Une association malouine en coproduction avec une association
rennaise a néanmoins réussi à créer le festival "La
Route du Rock" qui ne cesse d'accroître sa renommée
nationale depuis sa création en 1991. Le festival a eu un réel
effet d'entraînement sur le projet culturel de la municipalité
malouine car elle s'est trouvée dans la situation paradoxale de
la ville qui accueille un des festivals de musiques actuelles le
plus en vue au niveau national alors qu'elle ne possède pas un
seul lieu public ou privé capable de diffuser des concerts dans
l'année. La musique amplifiée n'est pas le seul paradoxe
puisque la ville accueille et subventionne également les deux
festivals de renommée nationale Etonnants Voyageurs et Quai des
Bulles, tous deux sur le thème de la lecture alors que la
bibliothèque de Saint-Malo est très vétuste, sans budget
conséquent et en complète inadéquation avec l'image donnée
par les festivals.
Cependant, la ville de Saint-Malo a pris conscience de ces
disproportions entre la grande politique d'image par les
festivals et la faiblesse des équipements culturels pour les
malouins au cours des années 90. La commune s'est donc engagé
à investir près de 9 millions de francs (dont le tiers serait
pris en charge dans le cadre du contrat-ville avec l'Etat et la
Région) dans un équipement de musiques actuelles à proximité
d'un centre d'animation existant déjà. Le centre devrait avoir
une superficie globale de 1500m2 sur deux étages. En plus de la
salle de concert de 600 places dont 350 debout, l'équipement
serait aussi un centre de formation, d'information avec un point
inforock mais aussi un lieu de répétition et d'enregistrement
avec quatre studios équipés. Ce nouveau complexe musical, l'un
des premiers en Bretagne, devrait fonctionner avec un directeur,
une secrétaire comptable, des emplois jeunes et des
intermittents du spectacle.
Dans le cas de Saint-Malo, la politique culturelle de
l'événementiel a débouché sur une action plus ou moins
contrainte de développement local durable même si l'équipement
devient à son tour un symbole municipal avec un fonctionnement
public peut-être trop rigide dans ce genre de structure. Il ne
faut pas que la commune oublie de suivre le projet avec les
accompagnements qu'il implique car le danger vient du fait que
"les élus font volontiers de la construction d'un
équipement le symbole de l'efficacité et du dynamisme de leur
municipalité. Certes, une construction est l'expression d'une
volonté de créer une image nouvelle, mais l'équipement
culturel ne saurait être un objectif en soi."4
- Commune de SAINT-NOLFF (Morbihan):
Le cas de Saint-Nolff est très différent car il s'agit
premièrement d'une petite commune de 3500 habitants en milieu
périurbain vannetais. En outre, la municipalité est très
récente puisqu'elle a été élue aux élections de juin 96 avec
entre autres un projet de développement culturel durable de la
commune par le biais de la création d'un festival de musiques
actuelles et traditionnelles accompagnées d'une grande fête de
la musique ainsi que l'aménagement d'une petite salle de
spectacles vivant et notamment de musiques actuelles.
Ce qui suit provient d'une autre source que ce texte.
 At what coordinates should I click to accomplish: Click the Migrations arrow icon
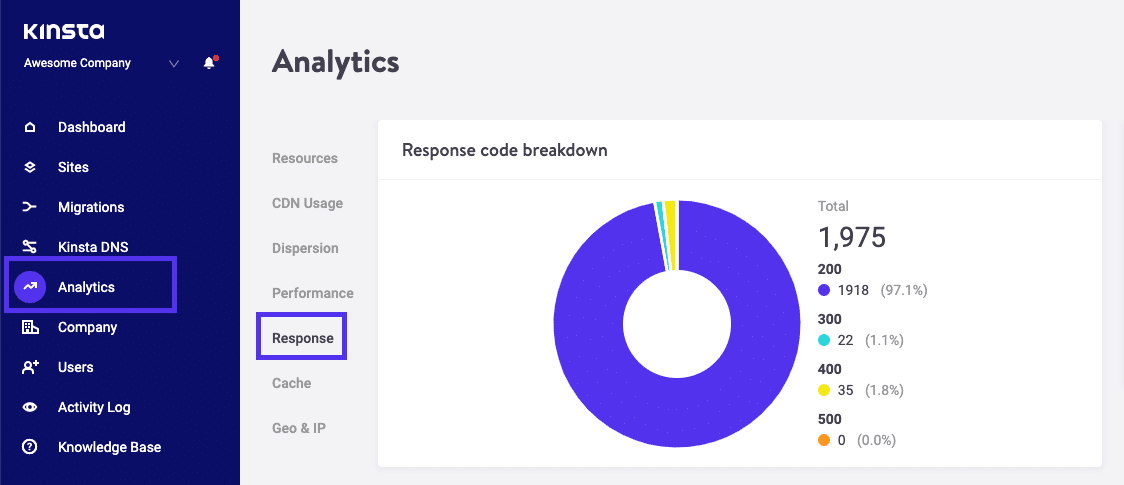click(x=30, y=207)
De petit festival local, le projet de festival de Saint-Nolff
(voir également chapitre 3.1.3) est devenu dès sa première
édition l'un des plus grand festival de musique actuelle de
l'ouest avec 18 000 entrées en 1997 et 25 000 entrées en 1998.
La commune se retrouve donc sur le devant de la scène et
confrontée à gérer au mieux son image diffusée au niveau
national. Contrairement à Saint-Malo, la municipalité de
Saint-Nolff accompagne dès le début le développement culturel
musical sur l'année et ne reste pas limitée à un festival
ponctuel. On peut néanmoins être étonné que le District du
Pays de Vannes et le Conseil Général du Morbihan ne se sentent
pas plus impliqués par ce projet.
4.2.2 - LES DISPOSITIFS D'ÉTAT.
L'Etat confronté à l'essor des musiques actuelles a mis en
place plusieurs organismes chargés de développer les musiques
actuelles et amplifiées par le biais de l'information, la
formation, la création d'équipements, le financement de
diffusion...
Parmi ces organismes dépendant de l'Etat on trouve le CIR,
Centre d'Information Rock, créé en 1985 afin de centraliser et
de diffuser toutes les informations utiles à l'échelle
nationale, européenne et internationale dans le domaine rock. Il
donne naissance au Fond d'Action et d'Initiative Rock (FAIR) qui
permet chaque année à 15 groupes d'êtres lancés dans une
carrière professionnelle, en bénéficiant pendant deux ans
d'une action d'information et de formation, d'un appui
professionnel et surtout d'une aide financière aux tournées.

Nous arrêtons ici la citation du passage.